Entries taken from a collection:
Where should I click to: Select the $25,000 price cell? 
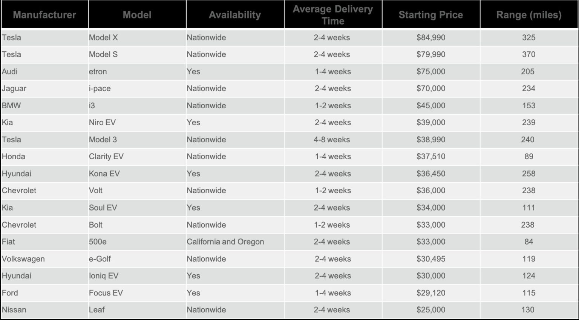[430, 310]
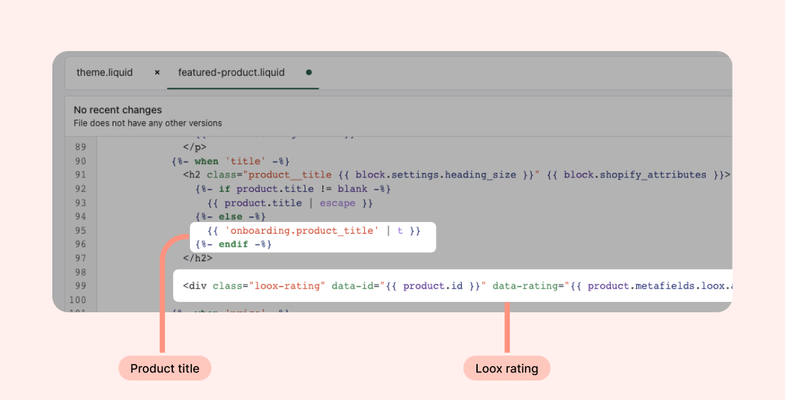
Task: Click the "loox-rating" class value
Action: tap(287, 285)
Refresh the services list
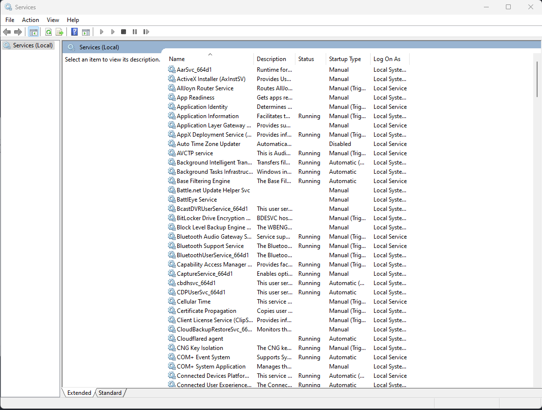This screenshot has width=542, height=410. click(x=48, y=32)
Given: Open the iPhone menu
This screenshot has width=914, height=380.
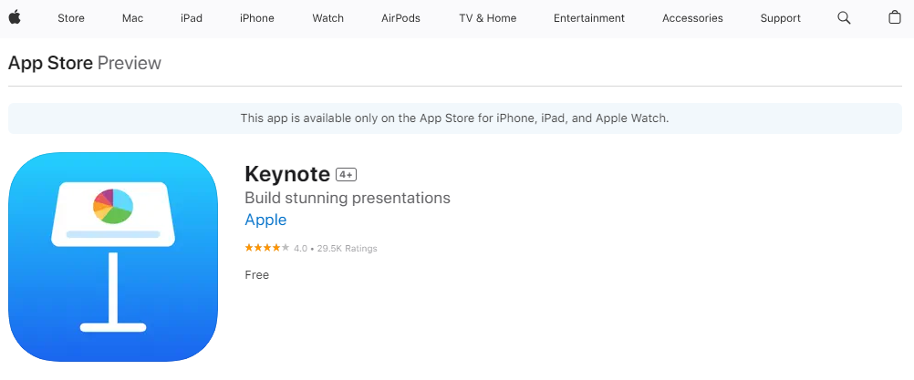Looking at the screenshot, I should point(257,18).
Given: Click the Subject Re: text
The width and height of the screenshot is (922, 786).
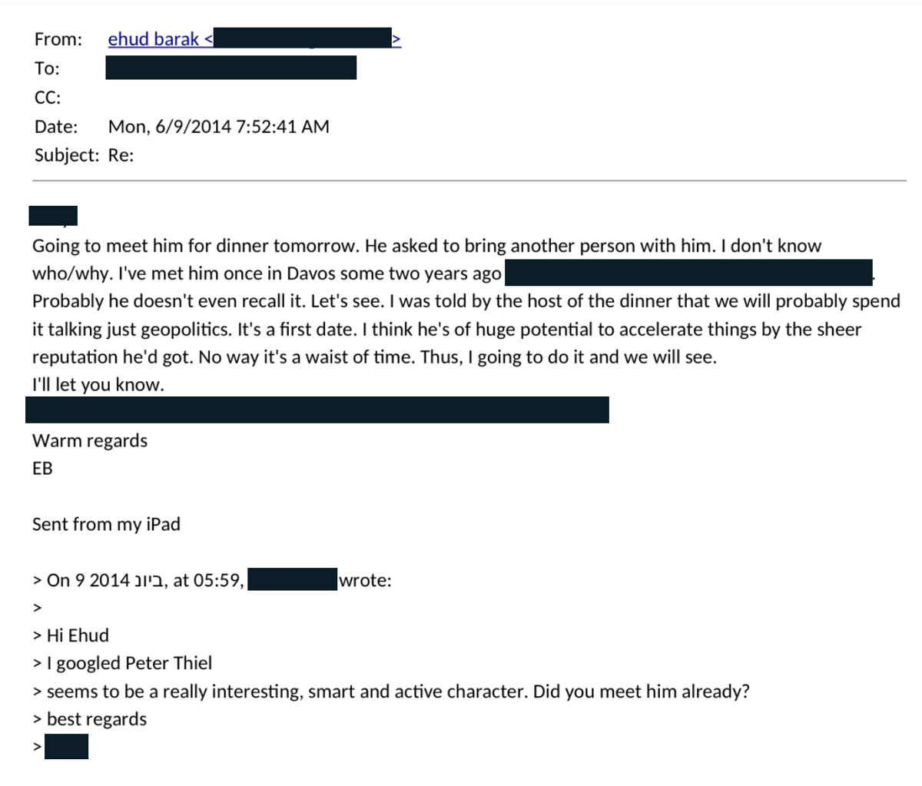Looking at the screenshot, I should click(x=121, y=155).
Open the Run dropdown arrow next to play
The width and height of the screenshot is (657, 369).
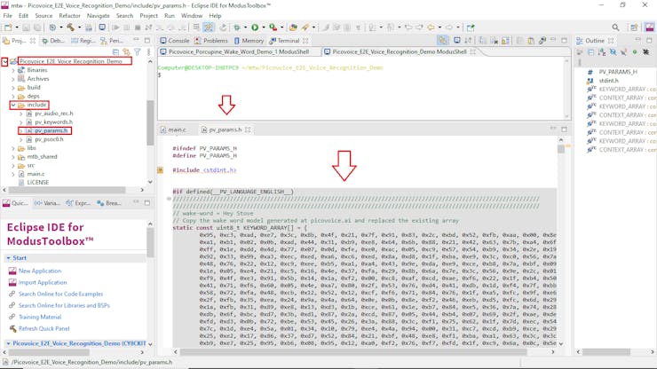point(264,27)
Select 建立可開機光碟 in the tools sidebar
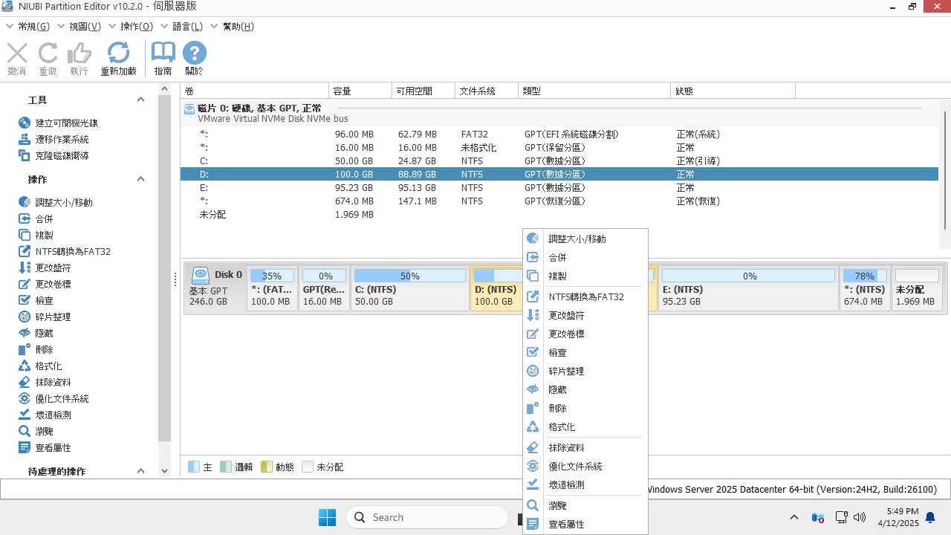The image size is (951, 535). (66, 123)
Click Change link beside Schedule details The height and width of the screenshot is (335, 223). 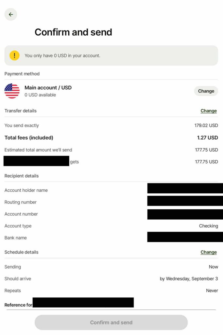[x=208, y=252]
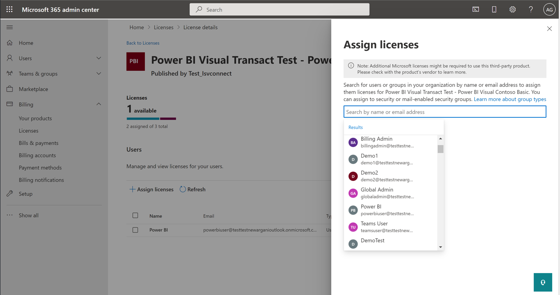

Problem requirements:
Reproduce the data above word for word from its first line through the line that holds "Given: Click the Subject Re: text", both ends included; skip pictures.

Output:
Where should I click to: Select the $25,000 price cell? 
[430, 310]
Task: Click the "loox-rating" class value
Action: tap(287, 285)
Refresh the services list
This screenshot has width=542, height=410. click(x=48, y=32)
Given: Open the iPhone menu
This screenshot has width=914, height=380.
Looking at the screenshot, I should point(257,18).
Given: Click the Subject Re: text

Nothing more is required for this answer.